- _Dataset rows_
::::
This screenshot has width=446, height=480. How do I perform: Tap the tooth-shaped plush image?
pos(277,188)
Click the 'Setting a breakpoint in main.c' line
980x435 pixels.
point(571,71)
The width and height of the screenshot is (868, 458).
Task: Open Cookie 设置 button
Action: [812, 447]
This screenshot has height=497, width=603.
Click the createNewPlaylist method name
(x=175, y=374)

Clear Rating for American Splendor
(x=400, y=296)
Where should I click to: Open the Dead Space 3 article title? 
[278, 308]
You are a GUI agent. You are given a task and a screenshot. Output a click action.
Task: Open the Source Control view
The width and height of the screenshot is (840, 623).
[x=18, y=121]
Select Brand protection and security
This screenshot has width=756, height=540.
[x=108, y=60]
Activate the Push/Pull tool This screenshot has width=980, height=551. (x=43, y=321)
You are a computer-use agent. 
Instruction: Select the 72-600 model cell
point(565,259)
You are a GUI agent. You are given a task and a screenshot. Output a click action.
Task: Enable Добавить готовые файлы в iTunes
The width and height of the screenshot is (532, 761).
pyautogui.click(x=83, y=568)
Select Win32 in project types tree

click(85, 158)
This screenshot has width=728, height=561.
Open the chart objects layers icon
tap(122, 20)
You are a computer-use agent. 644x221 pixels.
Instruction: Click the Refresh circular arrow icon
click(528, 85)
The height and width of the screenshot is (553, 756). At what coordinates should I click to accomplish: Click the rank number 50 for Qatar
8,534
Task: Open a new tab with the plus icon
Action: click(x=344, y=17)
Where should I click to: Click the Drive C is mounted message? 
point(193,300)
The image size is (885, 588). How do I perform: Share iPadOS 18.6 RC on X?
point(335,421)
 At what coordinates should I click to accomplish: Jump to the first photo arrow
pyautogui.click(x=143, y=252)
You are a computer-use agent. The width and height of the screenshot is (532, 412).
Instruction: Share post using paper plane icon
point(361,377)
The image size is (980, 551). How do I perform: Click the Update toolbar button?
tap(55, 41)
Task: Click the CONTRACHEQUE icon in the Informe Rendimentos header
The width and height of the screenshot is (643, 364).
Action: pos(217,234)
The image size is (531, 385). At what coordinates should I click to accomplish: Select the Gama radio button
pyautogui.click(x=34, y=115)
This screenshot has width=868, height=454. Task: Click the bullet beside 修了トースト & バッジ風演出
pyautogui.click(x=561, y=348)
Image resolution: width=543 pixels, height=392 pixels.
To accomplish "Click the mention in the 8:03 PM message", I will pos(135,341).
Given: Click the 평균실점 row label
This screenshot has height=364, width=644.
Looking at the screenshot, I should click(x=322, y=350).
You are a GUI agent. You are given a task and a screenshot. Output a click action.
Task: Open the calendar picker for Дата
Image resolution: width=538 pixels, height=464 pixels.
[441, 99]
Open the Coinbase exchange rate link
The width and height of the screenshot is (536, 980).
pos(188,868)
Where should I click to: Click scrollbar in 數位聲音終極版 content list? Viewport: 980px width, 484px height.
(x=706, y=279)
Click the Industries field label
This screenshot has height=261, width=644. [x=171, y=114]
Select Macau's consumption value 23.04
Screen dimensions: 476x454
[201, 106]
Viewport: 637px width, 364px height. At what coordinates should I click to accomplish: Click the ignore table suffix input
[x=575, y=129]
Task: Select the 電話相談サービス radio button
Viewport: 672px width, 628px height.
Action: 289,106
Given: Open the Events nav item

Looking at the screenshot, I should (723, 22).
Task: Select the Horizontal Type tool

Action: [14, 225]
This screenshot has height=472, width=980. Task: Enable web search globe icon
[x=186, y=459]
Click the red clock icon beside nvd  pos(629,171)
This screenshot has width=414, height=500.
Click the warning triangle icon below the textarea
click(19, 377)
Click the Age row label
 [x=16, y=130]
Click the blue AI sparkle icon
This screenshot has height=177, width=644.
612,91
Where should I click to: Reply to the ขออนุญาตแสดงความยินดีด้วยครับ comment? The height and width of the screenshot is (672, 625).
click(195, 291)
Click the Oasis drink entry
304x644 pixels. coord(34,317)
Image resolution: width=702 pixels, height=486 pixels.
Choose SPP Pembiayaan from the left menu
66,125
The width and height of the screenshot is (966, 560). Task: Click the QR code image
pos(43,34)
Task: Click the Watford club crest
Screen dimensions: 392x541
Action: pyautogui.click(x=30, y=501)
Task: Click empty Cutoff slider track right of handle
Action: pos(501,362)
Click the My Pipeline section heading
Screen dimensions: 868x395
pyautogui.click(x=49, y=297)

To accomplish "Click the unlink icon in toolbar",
::::
- _Exercise aim_
Reproduce everything from the start of the entries down to the line containing "point(361,377)", changing "GUI agent" to "screen agent" and leaving the rest unchanged.

- _Correct response_
This screenshot has width=446, height=480. How do I perform: Tap the tooth-shaped plush image?
pos(277,188)
Click the 'Setting a breakpoint in main.c' line
980x435 pixels.
point(571,71)
The width and height of the screenshot is (868, 458).
Task: Open Cookie 设置 button
Action: [812, 447]
This screenshot has height=497, width=603.
Click the createNewPlaylist method name
(x=175, y=374)

Clear Rating for American Splendor
(x=400, y=296)
Where should I click to: Open the Dead Space 3 article title? 
[278, 308]
You are a screen agent. You are given a task and a screenshot. Output a click action.
Task: Open the Source Control view
The width and height of the screenshot is (840, 623).
[x=18, y=121]
Select Brand protection and security
This screenshot has width=756, height=540.
[x=108, y=60]
Activate the Push/Pull tool This screenshot has width=980, height=551. (x=43, y=321)
You are a computer-use agent. 
Instruction: Select the 72-600 model cell
point(565,259)
You are a screen agent. You are given a task and a screenshot. Output a click action.
Task: Enable Добавить готовые файлы в iTunes
The width and height of the screenshot is (532, 761).
pyautogui.click(x=83, y=568)
Select Win32 in project types tree

click(85, 158)
This screenshot has width=728, height=561.
Open the chart objects layers icon
tap(122, 20)
You are a computer-use agent. 644x221 pixels.
Instruction: Click the Refresh circular arrow icon
click(528, 85)
The height and width of the screenshot is (553, 756). At what coordinates should I click to accomplish: Click the rank number 50 for Qatar
8,534
Task: Open a new tab with the plus icon
Action: click(x=344, y=17)
Where should I click to: Click the Drive C is mounted message? 
point(193,300)
The image size is (885, 588). How do I perform: Share iPadOS 18.6 RC on X?
point(335,421)
 At what coordinates should I click to accomplish: Jump to the first photo arrow
pyautogui.click(x=143, y=252)
You are a computer-use agent. The width and height of the screenshot is (532, 412).
Instruction: Share post using paper plane icon
point(361,377)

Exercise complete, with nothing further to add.